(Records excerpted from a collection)
══════════════════════════════

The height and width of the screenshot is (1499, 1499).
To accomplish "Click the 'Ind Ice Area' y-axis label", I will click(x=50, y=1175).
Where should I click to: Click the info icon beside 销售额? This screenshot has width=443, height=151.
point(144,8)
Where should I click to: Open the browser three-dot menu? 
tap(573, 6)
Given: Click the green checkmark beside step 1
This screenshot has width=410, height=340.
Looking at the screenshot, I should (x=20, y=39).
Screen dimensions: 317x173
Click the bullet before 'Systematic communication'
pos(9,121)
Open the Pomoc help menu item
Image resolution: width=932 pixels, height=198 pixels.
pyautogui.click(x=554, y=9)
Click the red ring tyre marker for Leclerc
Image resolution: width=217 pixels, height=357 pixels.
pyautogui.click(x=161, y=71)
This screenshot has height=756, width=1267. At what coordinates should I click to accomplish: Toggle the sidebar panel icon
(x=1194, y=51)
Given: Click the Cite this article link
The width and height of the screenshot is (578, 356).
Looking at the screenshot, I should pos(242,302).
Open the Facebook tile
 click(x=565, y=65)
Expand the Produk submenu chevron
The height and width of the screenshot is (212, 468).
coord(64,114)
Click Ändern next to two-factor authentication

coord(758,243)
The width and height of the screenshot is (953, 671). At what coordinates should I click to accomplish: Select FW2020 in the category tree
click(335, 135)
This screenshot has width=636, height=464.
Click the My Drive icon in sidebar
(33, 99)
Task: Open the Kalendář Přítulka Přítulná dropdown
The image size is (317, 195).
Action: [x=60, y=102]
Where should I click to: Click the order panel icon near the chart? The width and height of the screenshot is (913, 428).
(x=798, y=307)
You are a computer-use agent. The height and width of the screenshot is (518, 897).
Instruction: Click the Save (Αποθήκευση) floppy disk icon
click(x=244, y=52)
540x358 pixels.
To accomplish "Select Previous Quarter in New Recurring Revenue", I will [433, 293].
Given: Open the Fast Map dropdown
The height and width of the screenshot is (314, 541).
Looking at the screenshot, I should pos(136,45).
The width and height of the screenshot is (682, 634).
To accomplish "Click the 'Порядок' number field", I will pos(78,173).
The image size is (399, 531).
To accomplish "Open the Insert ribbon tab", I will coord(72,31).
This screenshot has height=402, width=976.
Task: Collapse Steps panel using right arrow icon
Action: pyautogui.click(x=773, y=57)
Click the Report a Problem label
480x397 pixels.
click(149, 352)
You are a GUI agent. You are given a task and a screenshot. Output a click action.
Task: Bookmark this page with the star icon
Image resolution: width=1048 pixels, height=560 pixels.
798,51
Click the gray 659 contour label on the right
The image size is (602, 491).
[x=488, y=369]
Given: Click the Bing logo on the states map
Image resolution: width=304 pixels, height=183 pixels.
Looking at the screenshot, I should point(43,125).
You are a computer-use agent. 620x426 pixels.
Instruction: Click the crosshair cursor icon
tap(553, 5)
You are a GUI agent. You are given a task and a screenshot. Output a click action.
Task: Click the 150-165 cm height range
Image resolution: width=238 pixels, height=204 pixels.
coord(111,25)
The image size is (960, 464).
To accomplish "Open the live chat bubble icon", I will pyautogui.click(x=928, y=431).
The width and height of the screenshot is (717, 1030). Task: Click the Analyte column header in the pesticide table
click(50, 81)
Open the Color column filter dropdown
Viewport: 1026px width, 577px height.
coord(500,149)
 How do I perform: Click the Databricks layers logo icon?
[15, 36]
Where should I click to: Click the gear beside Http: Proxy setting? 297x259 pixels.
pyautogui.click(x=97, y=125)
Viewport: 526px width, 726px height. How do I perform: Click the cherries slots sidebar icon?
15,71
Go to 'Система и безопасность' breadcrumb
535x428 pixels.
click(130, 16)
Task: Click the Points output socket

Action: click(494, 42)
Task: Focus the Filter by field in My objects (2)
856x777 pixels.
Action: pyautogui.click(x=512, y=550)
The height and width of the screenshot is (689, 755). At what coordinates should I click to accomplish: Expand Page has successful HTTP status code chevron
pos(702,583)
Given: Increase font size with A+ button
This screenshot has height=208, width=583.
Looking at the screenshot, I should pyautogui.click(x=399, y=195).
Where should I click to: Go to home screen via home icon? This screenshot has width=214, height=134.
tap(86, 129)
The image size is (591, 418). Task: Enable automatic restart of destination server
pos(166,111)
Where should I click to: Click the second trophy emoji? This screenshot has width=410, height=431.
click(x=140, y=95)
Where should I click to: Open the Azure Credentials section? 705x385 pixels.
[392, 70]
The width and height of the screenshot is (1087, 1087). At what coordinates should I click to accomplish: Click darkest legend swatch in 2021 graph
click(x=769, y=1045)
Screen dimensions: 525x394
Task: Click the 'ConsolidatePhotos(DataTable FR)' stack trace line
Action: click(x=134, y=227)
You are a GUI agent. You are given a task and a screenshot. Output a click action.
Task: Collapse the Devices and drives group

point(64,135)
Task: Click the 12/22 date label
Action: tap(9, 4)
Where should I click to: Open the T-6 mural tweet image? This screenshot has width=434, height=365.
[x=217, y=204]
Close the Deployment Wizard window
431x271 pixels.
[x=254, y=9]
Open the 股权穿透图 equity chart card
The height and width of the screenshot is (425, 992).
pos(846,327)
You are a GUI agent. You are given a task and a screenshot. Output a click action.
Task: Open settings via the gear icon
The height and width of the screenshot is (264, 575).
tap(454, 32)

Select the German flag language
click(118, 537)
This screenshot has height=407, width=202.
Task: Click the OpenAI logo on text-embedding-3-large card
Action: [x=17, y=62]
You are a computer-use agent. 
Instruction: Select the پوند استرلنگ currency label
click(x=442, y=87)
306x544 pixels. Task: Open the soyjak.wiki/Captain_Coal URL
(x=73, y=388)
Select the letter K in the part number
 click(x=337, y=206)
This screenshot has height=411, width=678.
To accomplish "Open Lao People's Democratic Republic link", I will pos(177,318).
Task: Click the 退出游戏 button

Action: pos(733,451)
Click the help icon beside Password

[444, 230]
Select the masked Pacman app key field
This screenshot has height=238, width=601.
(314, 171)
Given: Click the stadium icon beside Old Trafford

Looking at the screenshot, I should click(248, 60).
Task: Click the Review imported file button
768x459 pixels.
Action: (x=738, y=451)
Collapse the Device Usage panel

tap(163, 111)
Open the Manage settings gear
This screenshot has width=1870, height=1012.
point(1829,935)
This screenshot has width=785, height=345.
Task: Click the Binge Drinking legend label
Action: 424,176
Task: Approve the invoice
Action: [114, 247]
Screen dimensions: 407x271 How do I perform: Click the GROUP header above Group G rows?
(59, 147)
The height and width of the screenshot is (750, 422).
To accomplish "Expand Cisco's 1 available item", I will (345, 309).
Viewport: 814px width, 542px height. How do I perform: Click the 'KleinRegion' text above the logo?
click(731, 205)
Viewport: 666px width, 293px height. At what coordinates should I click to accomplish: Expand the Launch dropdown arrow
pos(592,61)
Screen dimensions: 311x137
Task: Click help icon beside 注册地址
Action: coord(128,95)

══════════════════════════════

§ Your instructions:
Give the number of lines in the entries above that contain the string "link", and nothing more.

§ Answer box:
2